Kinshasa : Une plainte pour diffamation vise Jack Mabaya, ex-DG du FONAK
Par Hervé Mulumba
La Ville de Kinshasa contre-attaque face aux allégations jugées mensongères de l’ancien Directeur Général du Fonds d’Assainissement de Kinshasa (FONAK), Jack Mabaya. Une plainte pour diffamation est en cours, tandis que l’intéressé chercherait à se réfugier derrière une immunité parlementaire pour échapper à la justice.
Une procédure judiciaire enclenchée
Depuis quelques jours, des publications relayées sur les réseaux sociaux et certains médias accusent la Ville de Kinshasa de détournement de fonds dans le cadre de la gestion du FONAK. Ces accusations, portées par Jack Mabaya, ancien Directeur Général de cette structure, sont qualifiées de « mensongères » et « tendancieuses » par les autorités provinciales. En réponse, une plainte pour diffamation a été déposée, avec une demande de levée de l’immunité parlementaire de l’intéressé.

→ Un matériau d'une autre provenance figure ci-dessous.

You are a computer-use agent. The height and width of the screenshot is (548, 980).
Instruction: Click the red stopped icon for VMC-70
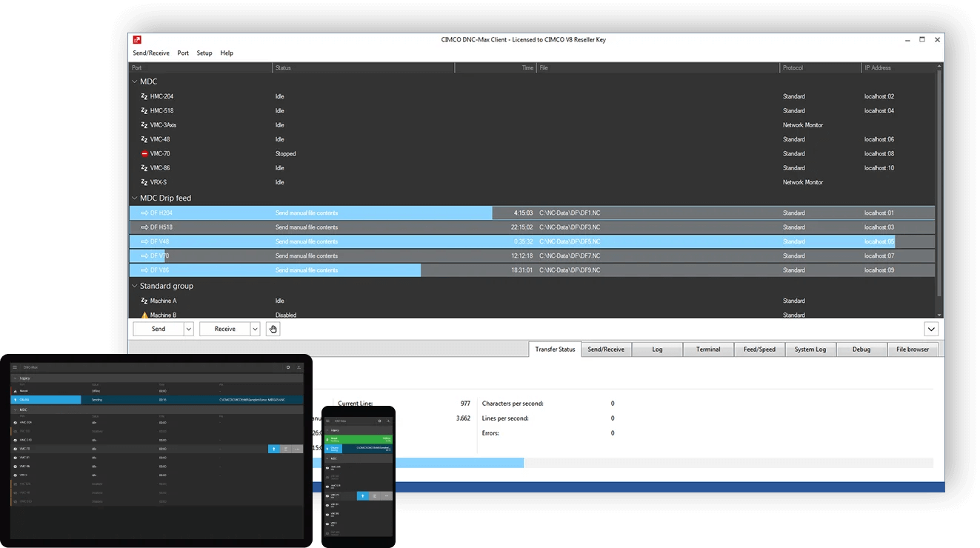(144, 154)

Le FONAK : d’un « canard boiteux » à un outil de relance
Créé pour mobiliser des ressources en faveur de l’assainissement de la capitale, le FONAK a longtemps été considéré comme inefficace. Ce n’est qu’avec l’arrivée du Gouverneur Daniel Bumba Lubaki que l’établissement a connu un redressement, s’ouvrant à des financements innovants, aux fonds verts et à des partenariats stratégiques. Cependant, sous la direction de Jack Mabaya, le FONAK aurait stagné, incapable de mettre en œuvre les orientations du Gouvernement provincial.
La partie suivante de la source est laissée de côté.